[[ Supplied records open ]]

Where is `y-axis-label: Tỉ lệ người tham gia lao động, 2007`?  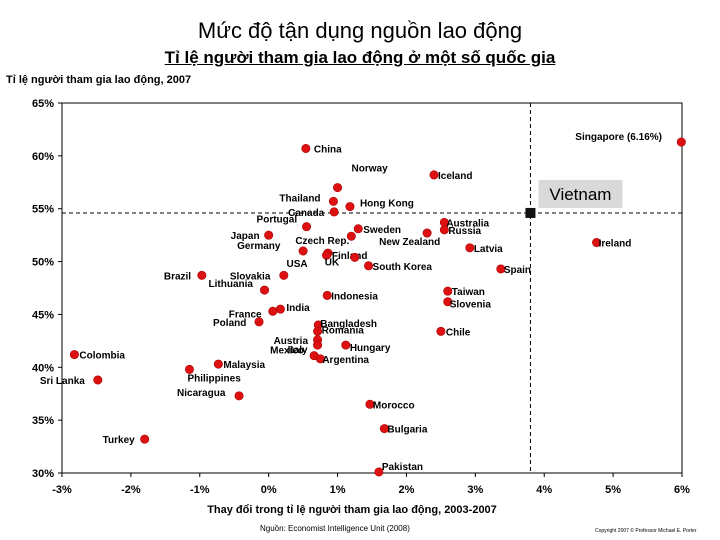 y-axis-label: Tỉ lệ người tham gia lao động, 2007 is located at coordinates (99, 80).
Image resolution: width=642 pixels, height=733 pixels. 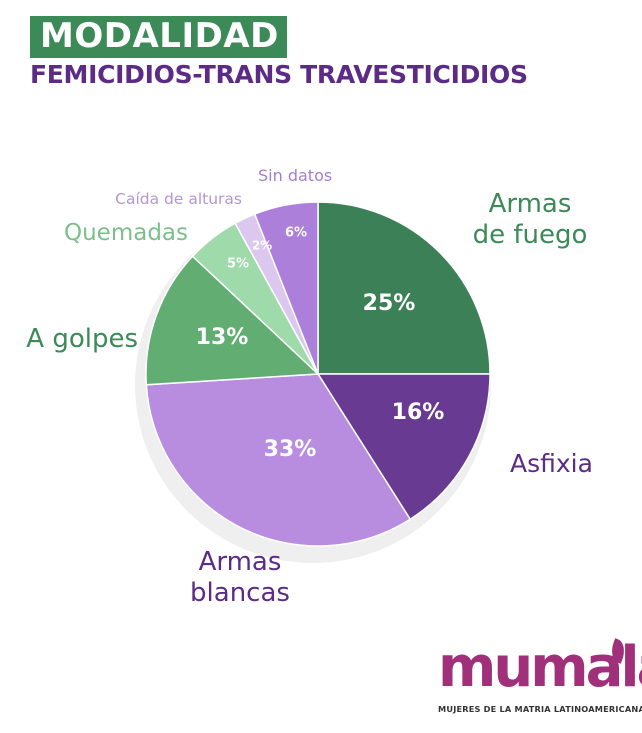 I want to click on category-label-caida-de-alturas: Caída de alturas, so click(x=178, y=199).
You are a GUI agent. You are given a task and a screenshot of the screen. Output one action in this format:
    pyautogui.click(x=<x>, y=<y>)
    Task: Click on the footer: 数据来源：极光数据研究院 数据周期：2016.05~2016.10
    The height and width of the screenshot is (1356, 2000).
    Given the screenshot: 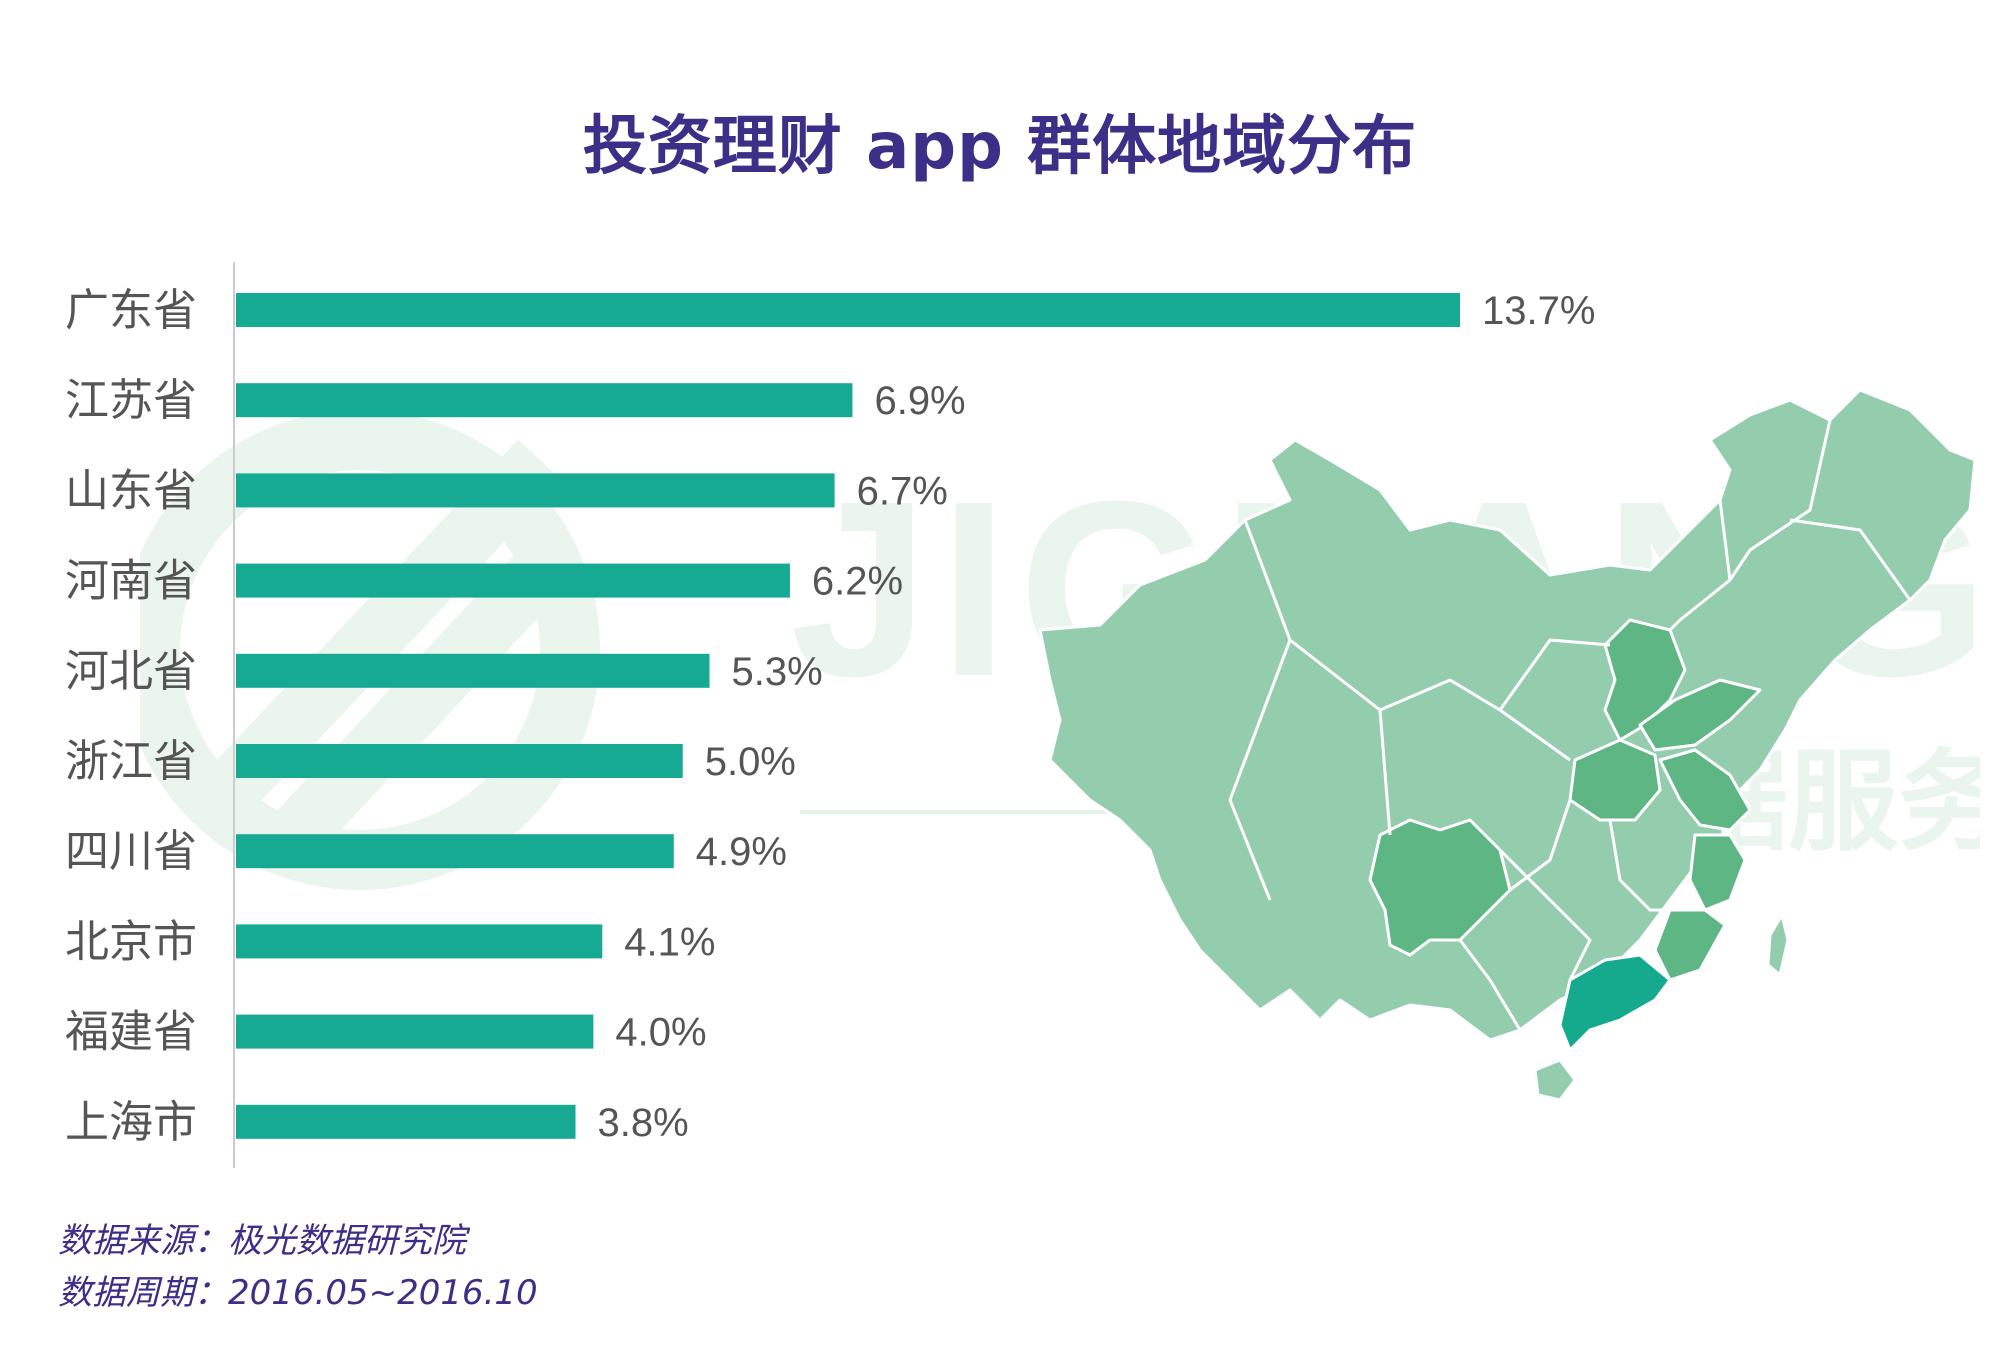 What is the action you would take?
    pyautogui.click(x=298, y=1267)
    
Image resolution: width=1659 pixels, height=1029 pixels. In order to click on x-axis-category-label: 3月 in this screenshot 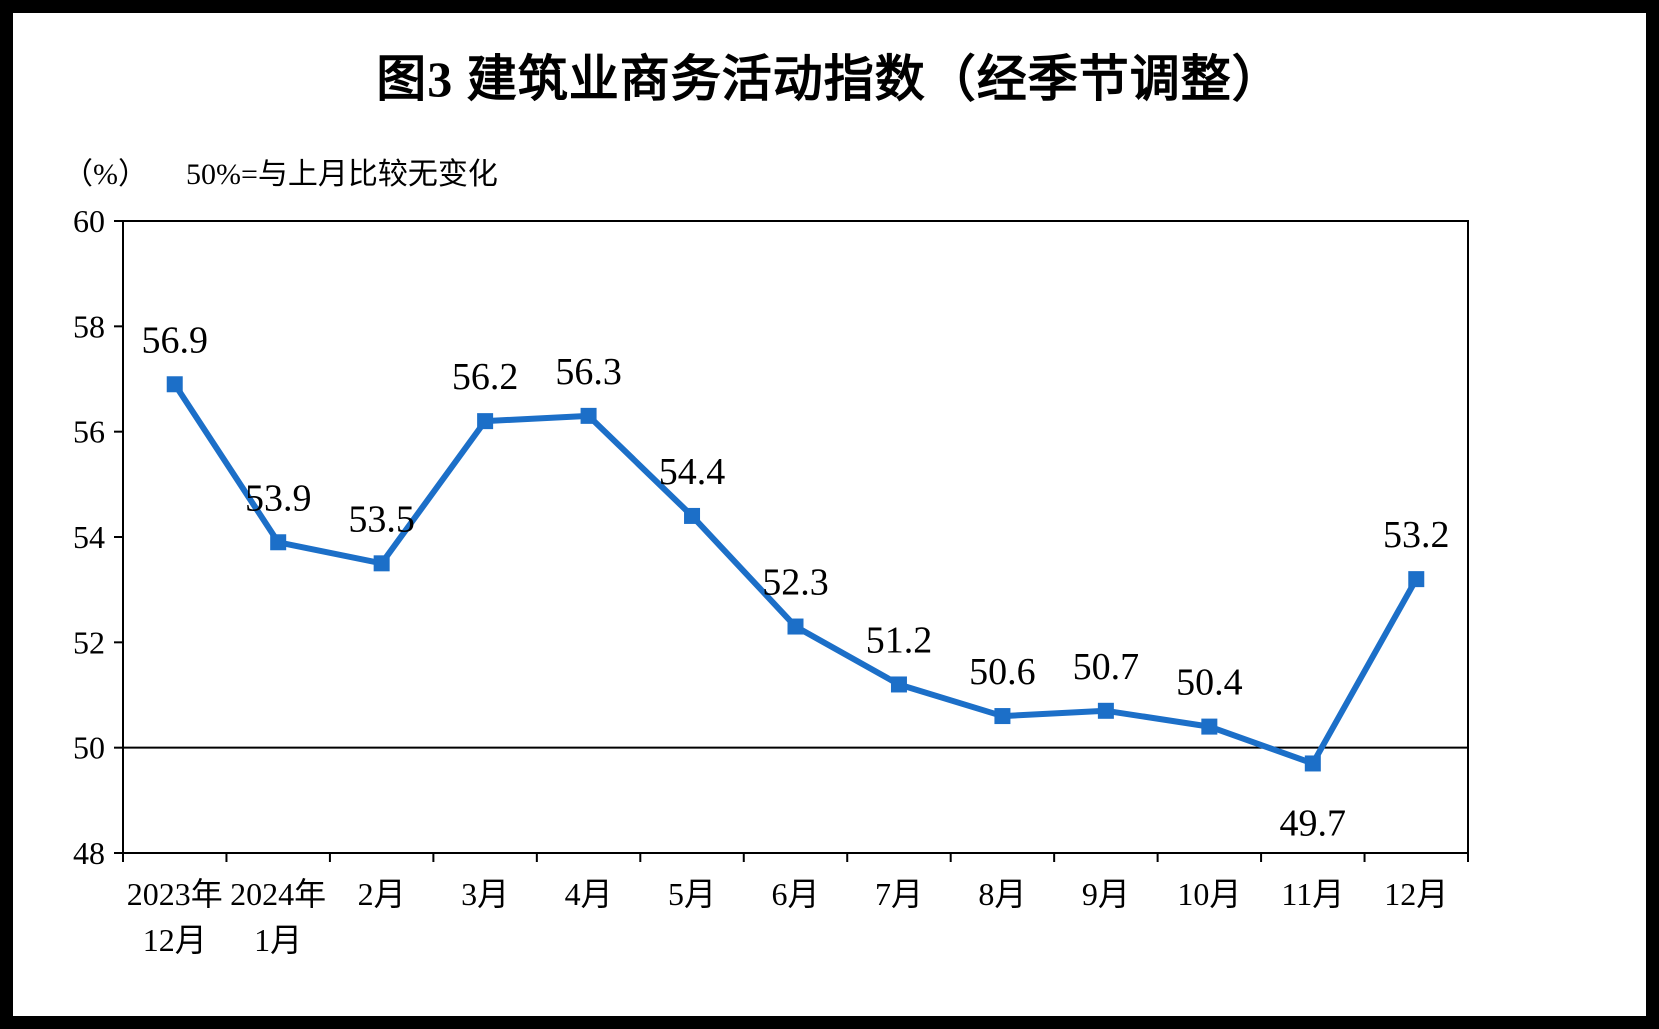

[[ Supplied records closed ]]

:: Exercise description ::
Repeat the material word for word, from the line containing "You are a GUI" up to and including the line containing "The height and".

:: Result ::
You are a GUI agent. You are given a task and a screenshot of the screen. Output one action in this format:
    pyautogui.click(x=<x>, y=<y>)
    Task: Click on the footer: 数据来源：极光数据研究院 数据周期：2016.05~2016.10
    The height and width of the screenshot is (1356, 2000).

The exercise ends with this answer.